Re: [PR] GH-31538:[Python][Docs] Documents ParquetWriteOptions class [arrow]

via GitHub Thu, 22 Feb 2024 13:38:31 -0800


AlenkaF commented on code in PR #38279:
URL: https://github.com/apache/arrow/pull/38279#discussion_r1499964392



##########
python/pyarrow/_dataset_parquet.pyx:
##########
@@ -560,6 +560,72 @@ cdef class ParquetReadOptions(_Weakrefable):
 
 
 cdef class ParquetFileWriteOptions(FileWriteOptions):
+        """
+        Parquet format specific options for writing.
+
+        Parameters
+        ----------
+        use_dictionary: bool, default True
+            Whether to use dictionary encoding for string and binary columns.
+        compression: str, default "snappy"
+            The compression codec to use. Valid options include "snappy", 
"gzip",
+            "brotli", and "lz4".
+        version: str, default "2.6"
+            The Parquet file version to write.
+        write_statistics: bool, default None
+            Whether to write column statistics to the file.
+        data_page_size: int, default None
+            The size (in bytes) of data pages.
+        compression_level: int, default None
+            The compression level to use. Valid values range from 0 (no
+            compression) to 9 (highest compression).
+        use_byte_stream_split: bool, default False
+            Whether to split byte stream columns (e.g. UTF-8 strings) into
+            multiple Parquet columns.
+        column_encoding: dict, default None
+            A dictionary mapping column names to encoding types.
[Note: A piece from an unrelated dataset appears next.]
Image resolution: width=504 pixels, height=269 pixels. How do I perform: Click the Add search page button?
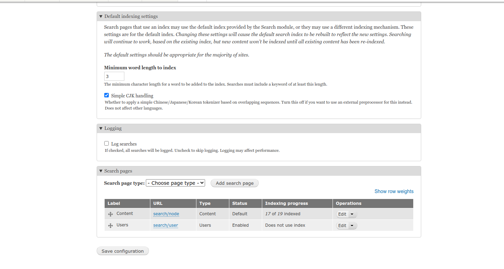pyautogui.click(x=235, y=183)
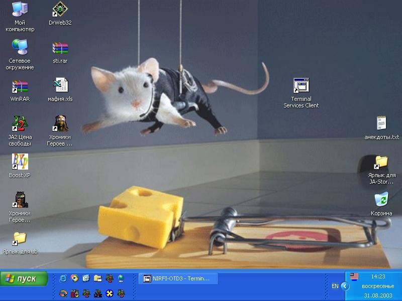This screenshot has height=301, width=402.
Task: Expand hidden system tray icons arrow
Action: point(345,286)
Valid encoding
+            types include "plain", "plain_dictionary", "rle", and
+            "bit_packed".
+        data_page_version: str, default "1.0"
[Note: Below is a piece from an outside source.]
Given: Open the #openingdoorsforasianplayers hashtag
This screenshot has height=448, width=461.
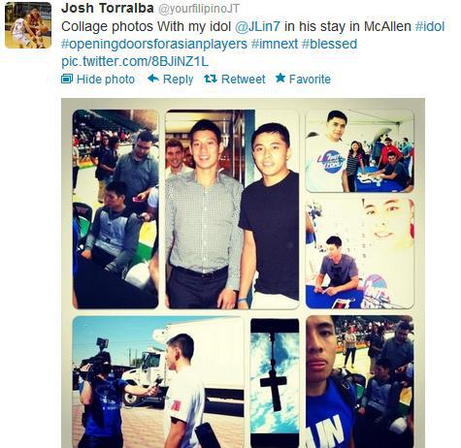Looking at the screenshot, I should 154,45.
+            The Parquet data page version to write.
+        use_deprecated_int96_timestamps: bool, default False
+            Whether to use the deprecated INT96 format for timestamps.
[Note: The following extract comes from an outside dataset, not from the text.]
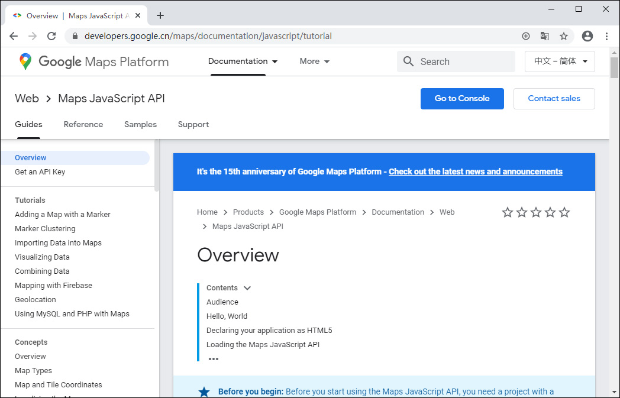Image resolution: width=620 pixels, height=398 pixels.
Task: Bookmark this page with the star icon
Action: (x=564, y=36)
+        coerce_timestamps: bool, default None
+            Whether to coerce timestamps to a particular time zone. If None,
+            timestamps will be written in their original time zone.
+        allow_truncated_timestamps: bool, default False
+            Whether to allow timestamps to be truncated if they are outside of 
the
+            representable range of the Parquet format.
+        use_compliant_nested_type: bool, default True
+            Whether to use the compliant nested type representation for nested
+            types.
+        encryption_config: ParquetEncryptionConfiguration, default None
+            The encryption configuration to use.
+
+        Examples
+        --------
+
+        >>> import pyarrow as pa
+        >>> import pyarrow.parquet as pq
+
+        # Create a table
+        >>> table = pa.table({'year': [2020, 2022, 2021, 2022, 2019, 2021],
+        ...                   'n_legs': [2, 2, 4, 4, 5, 100],
+        ...                   'animal': ["Flamingo", "Parrot", "Dog", "Horse",
+        ...                              "Brittle stars", "Centipede"]})
+
+        # Write a Parquet file with dictionary encoding and Snappy compression
+        >>> options = pq.ParquetFileWriteOptions(use_dictionary=True, 
compression="snappy")
+        >>> pq.write_table(table, "example.parquet", write_options=options)
+
+        # Write a Parquet file with column statistics and a data page size of 
1 MB
+        >>> options = pq.ParquetFileWriteOptions(write_statistics=True, 
data_page_size=1024 * 1024)
+        >>> pq.write_table(table, "example_stats.parquet", 
write_options=options)
+
+        # Write a Parquet file with a custom compression level
+        >>> options = pq.ParquetFileWriteOptions(compression_level=5)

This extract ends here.